(Rows of pointing data)
********************
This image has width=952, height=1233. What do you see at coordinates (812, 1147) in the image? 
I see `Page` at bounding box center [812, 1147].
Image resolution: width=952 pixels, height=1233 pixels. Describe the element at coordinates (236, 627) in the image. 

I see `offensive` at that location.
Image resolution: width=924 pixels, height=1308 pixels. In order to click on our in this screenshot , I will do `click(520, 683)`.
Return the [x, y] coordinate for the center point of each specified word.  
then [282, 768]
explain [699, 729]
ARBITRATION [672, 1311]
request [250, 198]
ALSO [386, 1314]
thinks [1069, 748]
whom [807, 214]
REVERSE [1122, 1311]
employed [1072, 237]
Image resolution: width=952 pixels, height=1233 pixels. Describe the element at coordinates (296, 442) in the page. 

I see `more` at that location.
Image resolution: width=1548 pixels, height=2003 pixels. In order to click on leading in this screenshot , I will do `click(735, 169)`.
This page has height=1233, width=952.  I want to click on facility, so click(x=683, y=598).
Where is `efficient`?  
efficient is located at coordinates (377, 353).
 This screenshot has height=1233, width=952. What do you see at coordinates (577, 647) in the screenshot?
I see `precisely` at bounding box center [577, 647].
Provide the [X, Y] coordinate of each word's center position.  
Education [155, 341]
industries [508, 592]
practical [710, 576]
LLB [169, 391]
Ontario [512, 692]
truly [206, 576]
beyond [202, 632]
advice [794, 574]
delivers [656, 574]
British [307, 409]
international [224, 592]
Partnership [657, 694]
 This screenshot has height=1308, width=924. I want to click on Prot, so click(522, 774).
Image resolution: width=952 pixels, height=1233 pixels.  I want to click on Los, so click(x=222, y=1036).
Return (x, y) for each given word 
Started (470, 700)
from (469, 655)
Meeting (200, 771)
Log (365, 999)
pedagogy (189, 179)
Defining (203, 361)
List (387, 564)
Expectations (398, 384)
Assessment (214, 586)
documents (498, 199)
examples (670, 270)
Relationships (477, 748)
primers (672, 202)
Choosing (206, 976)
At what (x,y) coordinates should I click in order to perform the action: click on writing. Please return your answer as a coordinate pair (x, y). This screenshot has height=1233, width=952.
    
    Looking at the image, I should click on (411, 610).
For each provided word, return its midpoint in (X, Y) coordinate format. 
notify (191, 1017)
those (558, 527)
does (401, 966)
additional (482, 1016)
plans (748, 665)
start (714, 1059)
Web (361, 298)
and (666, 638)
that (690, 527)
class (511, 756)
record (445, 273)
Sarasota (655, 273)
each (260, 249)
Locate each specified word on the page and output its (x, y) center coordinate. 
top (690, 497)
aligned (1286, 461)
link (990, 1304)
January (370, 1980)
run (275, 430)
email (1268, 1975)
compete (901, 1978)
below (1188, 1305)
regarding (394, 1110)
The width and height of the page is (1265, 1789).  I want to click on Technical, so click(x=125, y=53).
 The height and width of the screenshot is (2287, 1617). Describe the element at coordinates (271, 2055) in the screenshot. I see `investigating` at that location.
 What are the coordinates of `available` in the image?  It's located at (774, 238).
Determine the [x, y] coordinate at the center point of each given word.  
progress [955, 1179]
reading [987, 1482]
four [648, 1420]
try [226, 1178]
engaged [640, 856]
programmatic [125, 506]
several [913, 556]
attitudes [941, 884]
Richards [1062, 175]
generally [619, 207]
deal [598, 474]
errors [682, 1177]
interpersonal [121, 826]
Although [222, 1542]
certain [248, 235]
********************
Echo back all of the lines above, reproducing each one without any change.

Task response:
This image has width=952, height=1233. What do you see at coordinates (812, 1147) in the image? 
I see `Page` at bounding box center [812, 1147].
Image resolution: width=952 pixels, height=1233 pixels. Describe the element at coordinates (236, 627) in the image. 

I see `offensive` at that location.
Image resolution: width=924 pixels, height=1308 pixels. In order to click on our in this screenshot , I will do `click(520, 683)`.
Return the [x, y] coordinate for the center point of each specified word.  
then [282, 768]
explain [699, 729]
ARBITRATION [672, 1311]
request [250, 198]
ALSO [386, 1314]
thinks [1069, 748]
whom [807, 214]
REVERSE [1122, 1311]
employed [1072, 237]
Image resolution: width=952 pixels, height=1233 pixels. Describe the element at coordinates (296, 442) in the page. 

I see `more` at that location.
Image resolution: width=1548 pixels, height=2003 pixels. In order to click on leading in this screenshot , I will do `click(735, 169)`.
This page has height=1233, width=952.  I want to click on facility, so click(x=683, y=598).
Where is `efficient`?  
efficient is located at coordinates (377, 353).
 This screenshot has height=1233, width=952. What do you see at coordinates (577, 647) in the screenshot?
I see `precisely` at bounding box center [577, 647].
Provide the [X, Y] coordinate of each word's center position.  
Education [155, 341]
industries [508, 592]
practical [710, 576]
LLB [169, 391]
Ontario [512, 692]
truly [206, 576]
beyond [202, 632]
advice [794, 574]
delivers [656, 574]
British [307, 409]
international [224, 592]
Partnership [657, 694]
 This screenshot has height=1308, width=924. I want to click on Prot, so click(522, 774).
Image resolution: width=952 pixels, height=1233 pixels.  I want to click on Los, so click(x=222, y=1036).
Return (x, y) for each given word 
Started (470, 700)
from (469, 655)
Meeting (200, 771)
Log (365, 999)
pedagogy (189, 179)
Defining (203, 361)
List (387, 564)
Expectations (398, 384)
Assessment (214, 586)
documents (498, 199)
examples (670, 270)
Relationships (477, 748)
primers (672, 202)
Choosing (206, 976)
At what (x,y) coordinates should I click in order to perform the action: click on writing. Please return your answer as a coordinate pair (x, y). This screenshot has height=1233, width=952.
    
    Looking at the image, I should click on (411, 610).
For each provided word, return its midpoint in (X, Y) coordinate format. 
notify (191, 1017)
those (558, 527)
does (401, 966)
additional (482, 1016)
plans (748, 665)
start (714, 1059)
Web (361, 298)
and (666, 638)
that (690, 527)
class (511, 756)
record (445, 273)
Sarasota (655, 273)
each (260, 249)
Locate each specified word on the page and output its (x, y) center coordinate. 
top (690, 497)
aligned (1286, 461)
link (990, 1304)
January (370, 1980)
run (275, 430)
email (1268, 1975)
compete (901, 1978)
below (1188, 1305)
regarding (394, 1110)
The width and height of the page is (1265, 1789).  I want to click on Technical, so click(x=125, y=53).
 The height and width of the screenshot is (2287, 1617). Describe the element at coordinates (271, 2055) in the screenshot. I see `investigating` at that location.
 What are the coordinates of `available` in the image?  It's located at (774, 238).
Determine the [x, y] coordinate at the center point of each given word.  
progress [955, 1179]
reading [987, 1482]
four [648, 1420]
try [226, 1178]
engaged [640, 856]
programmatic [125, 506]
several [913, 556]
attitudes [941, 884]
Richards [1062, 175]
generally [619, 207]
deal [598, 474]
errors [682, 1177]
interpersonal [121, 826]
Although [222, 1542]
certain [248, 235]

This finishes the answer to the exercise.